MasterCard Heads-up: “WanTID” Dead or Alive
Updated: January 20, 2017 | EMV | Share on Facebook Share on Twitter Share on LinkedIn
by Jerry Lake, Integration Manager
If you accept credit cards for your sales, you or someone at your attraction likely knows what a MID is, the Merchant ID. Simply put, the MID is what identifies your business as unique from the literally millions of other businesses who are also trying to request payment via credit card today. Every time you complete a sale in your system involving a credit card, your point-of-sale (POS) system has sent your MID, along with a number of other key pieces of information to your selected payment processor, such as Chase Paymentech.
Some businesses will use multiple MIDs for reporting purposes. For example, you might use one MID for your front-line ticket sales windows, another MID in your gift shop, and another MID for your eComm.
But are you aware of what a TID is?
TID stands for Terminal ID, and is the way to uniquely identify what the card brands often call the “selling lane.” Terminal IDs are generally provided to you by your payment processor, and then configured within your POS application.
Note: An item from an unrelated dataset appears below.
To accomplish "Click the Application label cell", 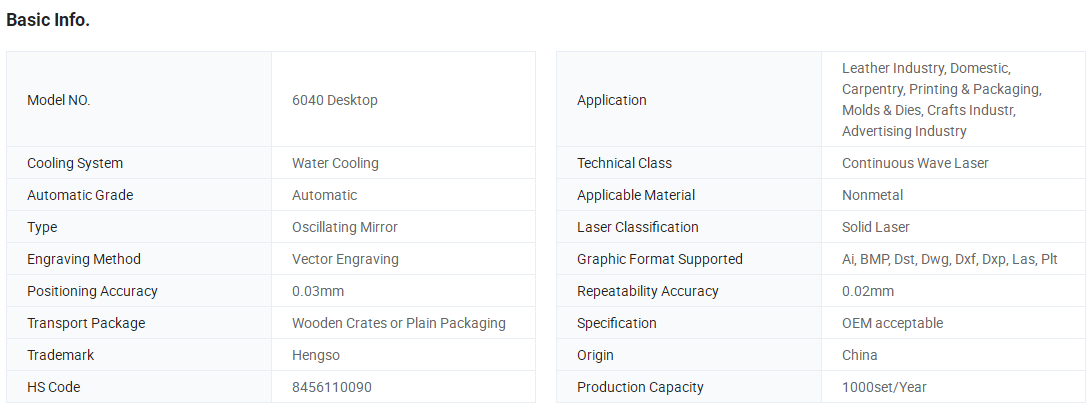I will [x=689, y=99].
In 2013, MasterCard published a largely ignored specification, entitled “Authorization Data Accuracy Card Acceptor Terminal ID.” Simply put, within a MID, if you have more than one selling lane that can accept credit cards (which applies to the vast majority of merchants), the POS terminal must also send a TID that is unique to that selling lane as part of its authorization request. In 2014, MasterCard strengthened the language from “specification” to “mandate,” although there is no evidence of consequences at that time for non-complying merchants. Fast forward to today, and MasterCard has indicated it may start fining non-complying merchants, although the details of those fines are not known.
Pre-EMV, MID and TID configuration was generally done within your POS configuration. Ahead of the mandate, many POS systems already had the ability to pass the TID and MID. However, with the MasterCard mandate, several of the payment providers changed the way the POS system needs to pass the TIDs. You’ll want to check with your POS system provider to ensure your POS is passing those values by current standards.
With many EMV solutions, prior to obtaining your EMV terminals, you should have been provided TIDs from your payment processor, and the MID and unique TID are burned into each terminal as part of the configuration of that device before it was shipped to you, so you likely do not need to do anything.